Discussion Apple Silicon SoC thread

Page 282 - Seeking answers? Join the AnandTech community: where nearly half-a-million members share solutions and discuss the latest tech.

Eug

Lifer
Mar 11, 2000
23,725
1,261
126
M1
5 nm
Unified memory architecture - LP-DDR4
16 billion transistors

8-core CPU

4 high-performance cores
192 KB instruction cache
128 KB data cache
Shared 12 MB L2 cache

4 high-efficiency cores
128 KB instruction cache
64 KB data cache
Shared 4 MB L2 cache
(Apple claims the 4 high-effiency cores alone perform like a dual-core Intel MacBook Air)

8-core iGPU (but there is a 7-core variant, likely with one inactive core)
128 execution units
Up to 24576 concurrent threads
2.6 Teraflops
82 Gigatexels/s
41 gigapixels/s

16-core neural engine
Secure Enclave
USB 4

Products:
$999 ($899 edu) 13" MacBook Air (fanless) - 18 hour video playback battery life
$699 Mac mini (with fan)
$1299 ($1199 edu) 13" MacBook Pro (with fan) - 20 hour video playback battery life

Memory options 8 GB and 16 GB. No 32 GB option (unless you go Intel).

It should be noted that the M1 chip in these three Macs is the same (aside from GPU core number). Basically, Apple is taking the same approach which these chips as they do the iPhones and iPads. Just one SKU (excluding the X variants), which is the same across all iDevices (aside from maybe slight clock speed differences occasionally).

EDIT:



M1 Pro 8-core CPU (6+2), 14-core GPU
M1 Pro 10-core CPU (8+2), 14-core GPU
M1 Pro 10-core CPU (8+2), 16-core GPU
M1 Max 10-core CPU (8+2), 24-core GPU
M1 Max 10-core CPU (8+2), 32-core GPU

M1 Pro and M1 Max discussion here:


M1 Ultra discussion here:


M2 discussion here:


Second Generation 5 nm
Unified memory architecture - LPDDR5, up to 24 GB and 100 GB/s
20 billion transistors

8-core CPU

4 high-performance cores
192 KB instruction cache
128 KB data cache
Shared 16 MB L2 cache

4 high-efficiency cores
128 KB instruction cache
64 KB data cache
Shared 4 MB L2 cache

10-core iGPU (but there is an 8-core variant)
3.6 Teraflops

16-core neural engine
Secure Enclave
USB 4

Hardware acceleration for 8K h.264, h.264, ProRes

M3 Family discussion here:


M4 Family discussion here:

 
Last edited:

poke01

Golden Member
Mar 8, 2022
1,202
1,390
106
Summary from the video.


Here’s the M4 vs M3 architecture diagram.

  • The M4 P core grows from an already big 9 wide decode to a 10 wide decode.

_RECORDED DATA:_
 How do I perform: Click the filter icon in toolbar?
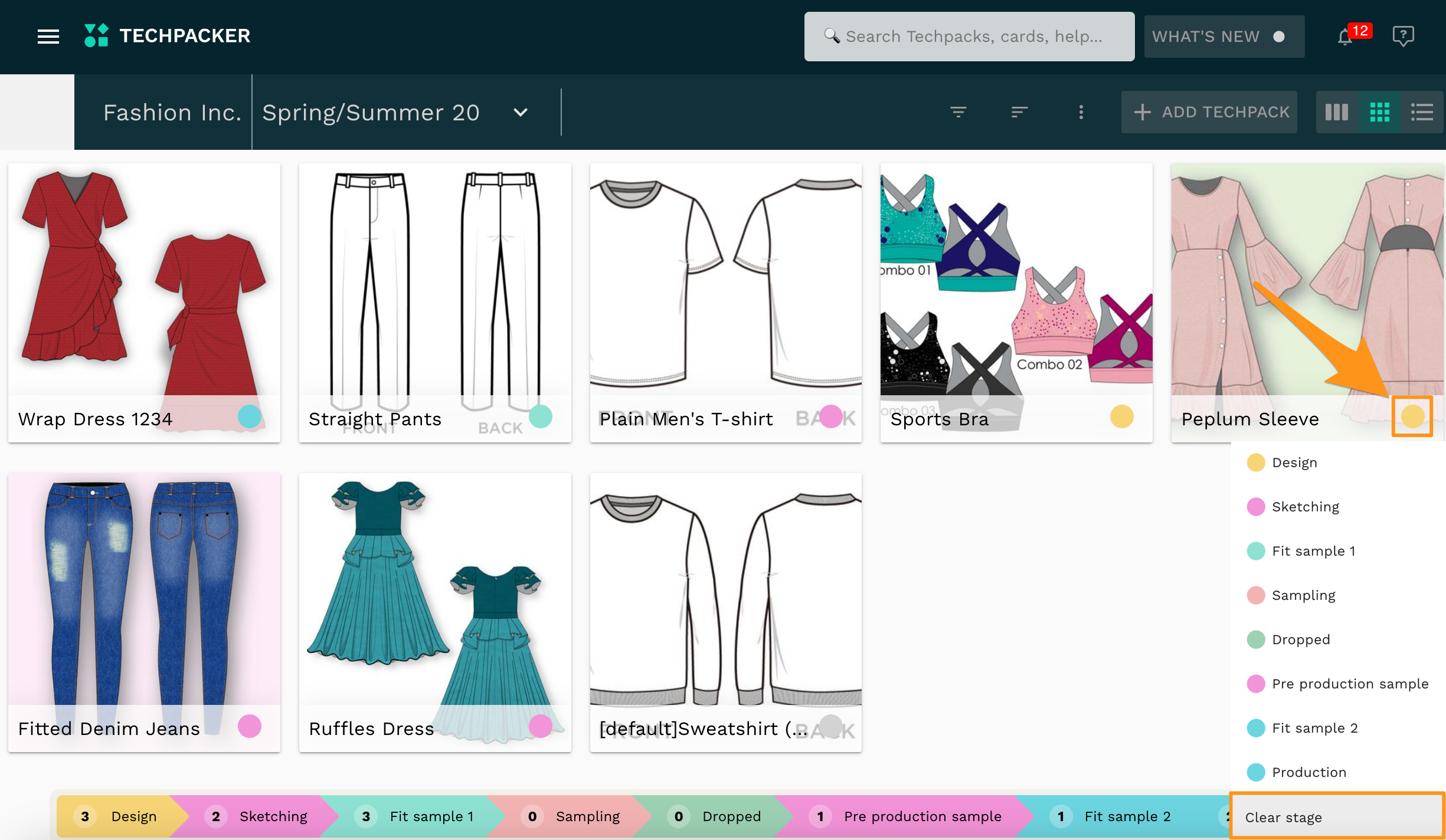tap(958, 111)
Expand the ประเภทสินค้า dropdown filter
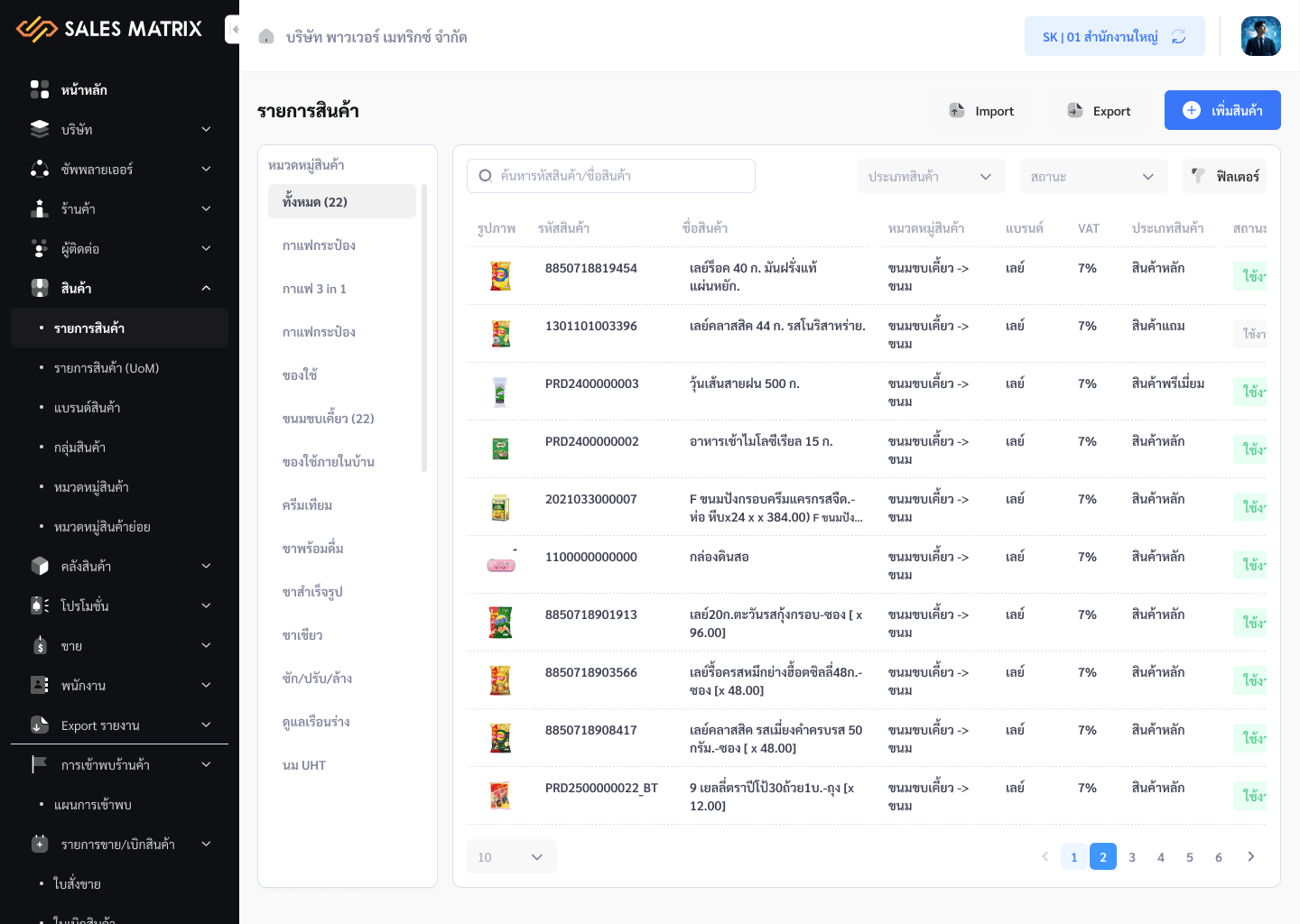The height and width of the screenshot is (924, 1300). [x=930, y=177]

_TO-DO LIST:_
1. Reproduce the Apple Silicon forum thread from "Memory options 8" up to and including "speed differences occasionally).".
2. Answer these questions using the Apple Silicon forum thread:
(a) How many transistors does the M1 have?
(b) What price is listed for the Mac mini?
(c) In the M4 summary, how wide does the P core's decode become?
3. Carry the Apple Silicon forum thread further from the point where it stops.
None of the data is needed here.

_RESPONSES PER TASK:_
1.
Memory options 8 GB and 16 GB. No 32 GB option (unless you go Intel).

It should be noted that the M1 chip in these three Macs is the same (aside from GPU core number). Basically, Apple is taking the same approach which these chips as they do the iPhones and iPads. Just one SKU (excluding the X variants), which is the same across all iDevices (aside from maybe slight clock speed differences occasionally).

2.
(a) 16 billion
(b) $699
(c) 10 wide

3.
  • Integer Physical Register File has grown by 21% while Floating Point Physical Register File has shrunk.
  • The dispatch buffer for the M4 has seen a significant boost for both Int and FP units ranging from 50-100% wider structures. (Seems to resolve a major issue for M3 since M3 increased no of ALU units but IPC increases were minimal (3%) since they couldn’t be kept fed)
  • Integer and Load store schedulers have also seen increases by around 11-15%.
  • Seems to be some changes to the individual capabilities of the execution units as well but I do not have a clear picture on what they mean.
  • Load Store Queue and STQ entries have seen increases by around 14%.
  • The ROB has grown by around around 12% while PRRT has increased by around 14%
  • Memory/Cache latency has reduced from 96ms to 88ms.
All these changes result in the largest gen on gen IPC gain for Apple silicon in 4 years.

In SPECint 2017, M4 increases performance by around 19%.

in SPECfp 2017, M4 increases performance by around 25%.

Clock for clock, M4 increases IPC by 8% for SPECint and 9% for SPECfp.

from:
 

FlameTail

Platinum Member
Dec 15, 2021
2,905
1,636
106
10%, same cores but probably clocked higher.
Aha?

GPU Performance
M1 : 100%
M2 : 125%
M3 : 150%
M4 : 165%
M5 : ???

I am very curious where how GPU uplifts will go in future generations. Moore's Law is dead, so huge increases by adding more ALUs is not possible without blowing up the die size.

But Nvidia, the leader of the GPU industry still manages to bring about a 2x jump in performance every generation. 3090 -> 4090 was nearly a 2x jump, and 4090 -> 5090 is also rumoured to be a nearly 2x jump. This means that iGPUs are actually falling behind top end dGPUs % performance wise, with each passing year.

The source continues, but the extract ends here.